■ SELECTED EXCERPT ■
· · · · ·
All we need to do, then, is recognize that Jesus continued John’s baptismal practices and we have an unbroken chain back to the Red Sea crossing:

  • Moses and the Red Sea
  • Joshua and the Jordan river
  • John the Baptist and the Jordan river
  • Jesus and Christian baptism

 Finally –

3. In the New Testament the five themes line up

 That is to say, the symbolism of Christian water baptism in the New Testament matches the five themes of water crossings that we looked at in the Old Testament.

  • The waters represent Satan, judgment, slavery to Sin and Death. These powers keep us away from God and seek to destroy us.
  • But God has intervened. Through Jesus God delivers us from Satan, judgment, slavery to sin and death. Because of what God has done, we are able to cross through to the other side.

1. When we come to the waters of baptism, we symbolically portray that we are leaving behind our old life through repentance. Our sinful past in the world is behind us now. This is our commitment.

As Peter says on the day of Pentecost, “Repent and be baptized every one of you in the name of Jesus Christ . . .” Acts 2:38. Repentance means that we have a change of heart and mind so that we practice God’s will now. And repentance and baptism go together.

Here’s another way of saying it. Baptism portrays our death to sin – Romans 6:2-3. “How can we who died to sin still live in it? Do you not know that all of us who have been baptized into Christ Jesus were baptized into his death?” This is another way of talking about “repentance” – our old life in sin has come to an end; it’s dead.

2. When we go through the waters of baptism we symbolically portray that we are set free and forgiven. All the powers of evil can’t touch us anymore because our sins are forgiven. They have no claim on us. That’s why we can go through the waters safely to the other side.

In a baptism context Paul talks about how we are set free from Sin & Death, which are personified as powers, who enslave us and seek to destroy us – Romans 6:7

Once again, Peter says, “Repent and be baptized every one of you in the name of Jesus Christ for the forgiveness of your sins” – Acts 2:38. There is a connection between baptism and forgiveness.

3. As we come up out of the water on “the other shore,” as it were, we symbolically portray that we receive new life through the Spirit.

Baptism is associated with receiving the Spirit. After Peter’s invitation to baptism he says, “and you will receive the gift of the Holy Spirit” – Acts 2:38. Also, water baptism is connected to our receiving “newness of life” in Romans 6:1-4. I’ll say more about this later when we look at Spirit baptism.

4. When we come up out of the waters we symbolically portray that we are now a part of God’s people. We have switched communities and allegiances. We have left the world and we are now a part of the church.

This is the communal component of baptism. This is usually just assumed in the New Testament, but it does come out in several places. Luke says, “So those who received his word were baptized, and there were added that day about three thousand souls.” Acts 2:41. These were added to the fellowship of believers, not just a spiritual, invisible reality but the actual, visible church of Jerusalem. They became a part of that congregation.

Paul says, “For in one Spirit we were all baptized into one body – Jews or Greeks, slaves or free. . .” –    1 Corinthians 12:13. Baptism incorporates us into a new community – the church.
· · · · ·
■ Stored dataset records ■

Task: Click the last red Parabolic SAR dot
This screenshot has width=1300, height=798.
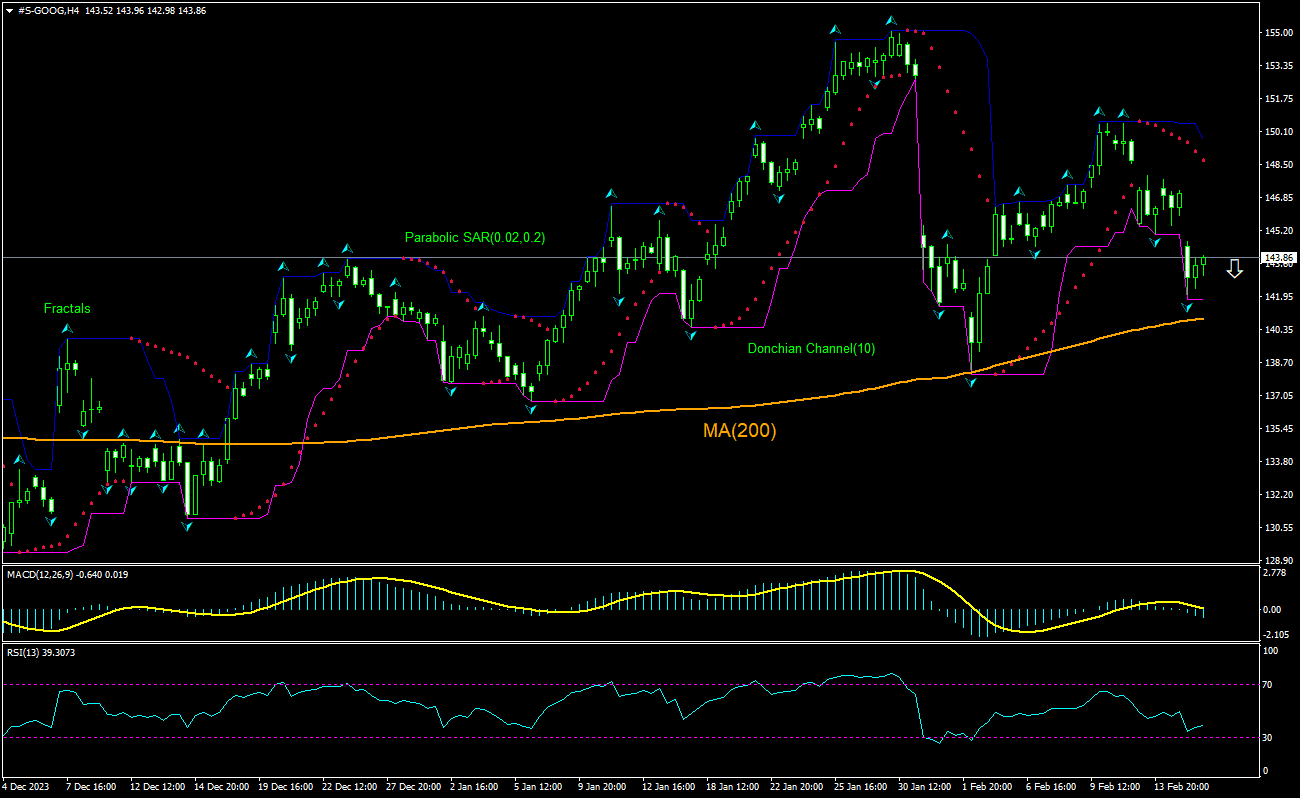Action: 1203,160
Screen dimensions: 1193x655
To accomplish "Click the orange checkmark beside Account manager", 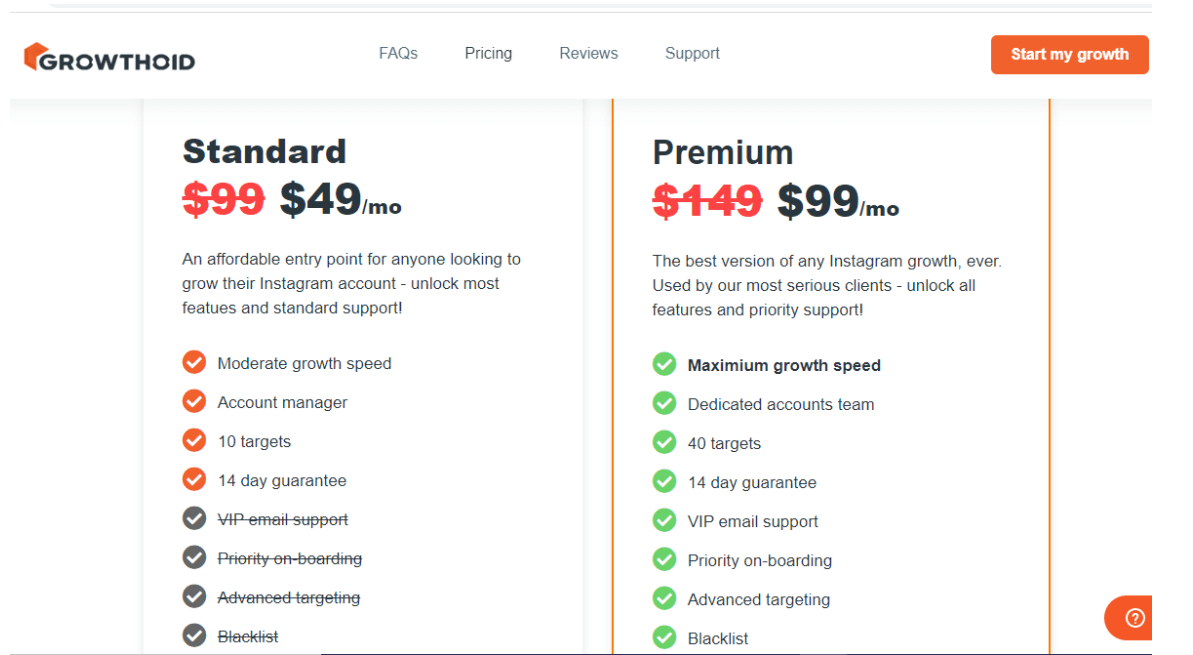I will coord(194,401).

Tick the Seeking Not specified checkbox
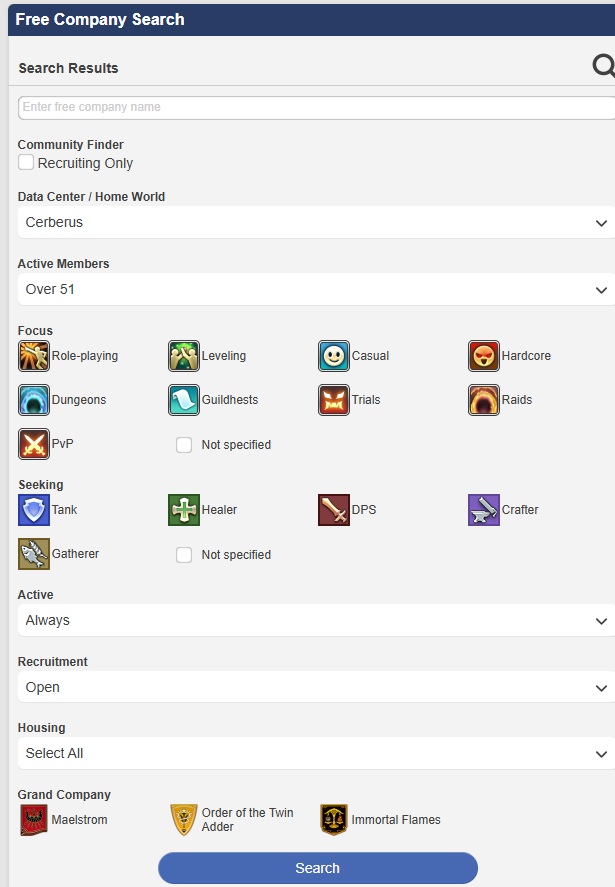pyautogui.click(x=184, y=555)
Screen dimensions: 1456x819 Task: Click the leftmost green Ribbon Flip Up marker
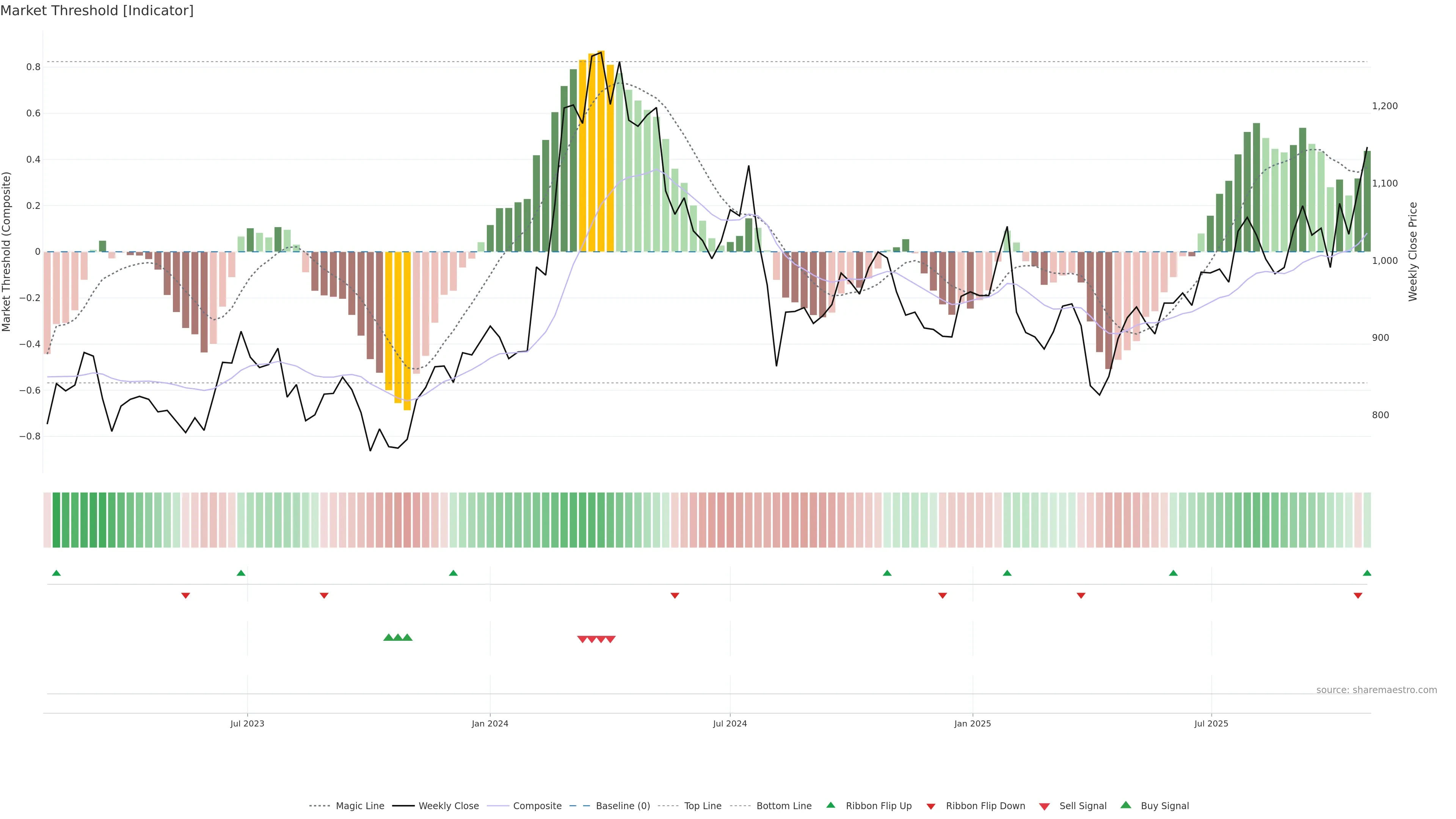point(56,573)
· · · · ·
■ DIRECTIVES ■
A. Summarize the passage on baptism in two sentences.
B. Output the records starting at the line that contains "Screen dimensions: 1456x819" and ending at the end of the records, leaving out the pictures.
These records are unrelated to the passage on baptism.

■ ANSWERS FOR THE EXERCISE ■
A. The passage traces an unbroken chain from Moses at the Red Sea through Joshua and John the Baptist at the Jordan river to Christian baptism, and it says that New Testament baptism matches the five themes of Old Testament water crossings. It presents baptism as portraying repentance and leaving behind the old life, being set free and forgiven, receiving new life through the Spirit, and becoming part of God's people in the church.

B.
Screen dimensions: 1456x819 Task: Click the leftmost green Ribbon Flip Up marker
point(56,573)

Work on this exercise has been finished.